Liang and Malon et al. do not explicitly teach project requirements.
Pye et al. teaches said limitations at para. 40: historical component requirements could include project firm requirements, project client requirements, project jurisdiction requirements, or other types of requirements that can define a context of the project; para. 9, 52: project requirements.
Thus, it would have been obvious to one of ordinary skill in the art, before the effective filing date of the claimed invention, to modify the system of Liang and Malon to include project requirements, as taught by Pye, for the advantage of providing an efficient search program that allow sufficient parsing, searching and matching features between entities, thus better identify and display to users the most relevant search results.
Claim 10 is rejected under 35 U.S.C. 103 as being unpatentable over Liang et al. (US 9087043) in view of Malon et al. (US 20140236578) and further in view of Dahlmeier et al. (US 20130325442).
As per claim 10, Malon teaches at para. 24: in fig. 1 words are entered into an original language model database which are fed to an n-dimensional vector. The same word is provided to a randomizer that generates an m-dimensional vector. The result is an (n+m) dimensional vector that includes the original part and the random part
Liang and Malon do not teach uses a trained conditional random field model.
Dahlmeier et al. teaches
part-of-speech tagging uses a trained conditional random field model (para. 89-92: FIG. 7 is an example tagging of a training sentence for the factorial conditional random fields (CRF). A sentence may be divided into words and each word tagged with a word-layer tag and a sentence-layer tag; para. 115: the system relies on shallow syntactic and lexical features derive from a chunker, including the words before, in and after the NP/noun phrase, the head word and POS tags).

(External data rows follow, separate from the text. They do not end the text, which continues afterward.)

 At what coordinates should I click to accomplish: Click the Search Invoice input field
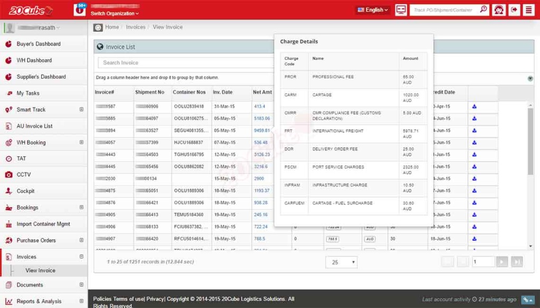coord(185,63)
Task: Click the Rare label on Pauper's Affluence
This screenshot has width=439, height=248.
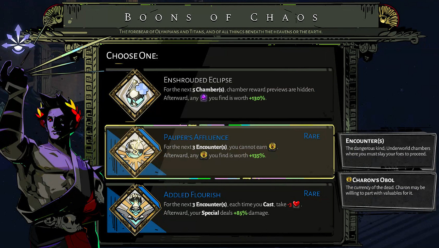Action: point(312,136)
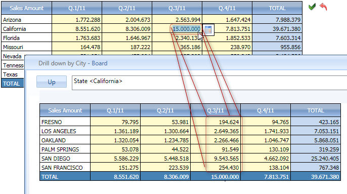The height and width of the screenshot is (194, 347).
Task: Click the State <California> filter field
Action: 209,83
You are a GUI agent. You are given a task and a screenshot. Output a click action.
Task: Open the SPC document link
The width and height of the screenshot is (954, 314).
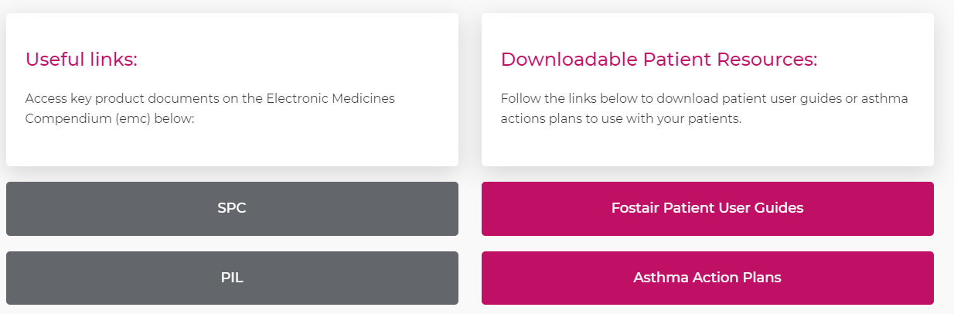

Thus, it would have been obvious to one of ordinary skill in the art, before the effective filing date of the claimed invention, to modify the system of Liang and Malon to include a trained conditional random field model, as taught by Dahlmeier, for the advantage of providing an efficient search program that allow sufficient parsing, analyzing, and searching common features between entities, thus better identify and display to users the most relevant search results.
Claims 11-12 are rejected under 35 U.S.C. 103 as being unpatentable over Liang et al. (US 9087043) in view of Malon et al. (US 20140236578) and further in view of Dahlmeier et al. (US 20130325442) and Srinivasan (US 9792277).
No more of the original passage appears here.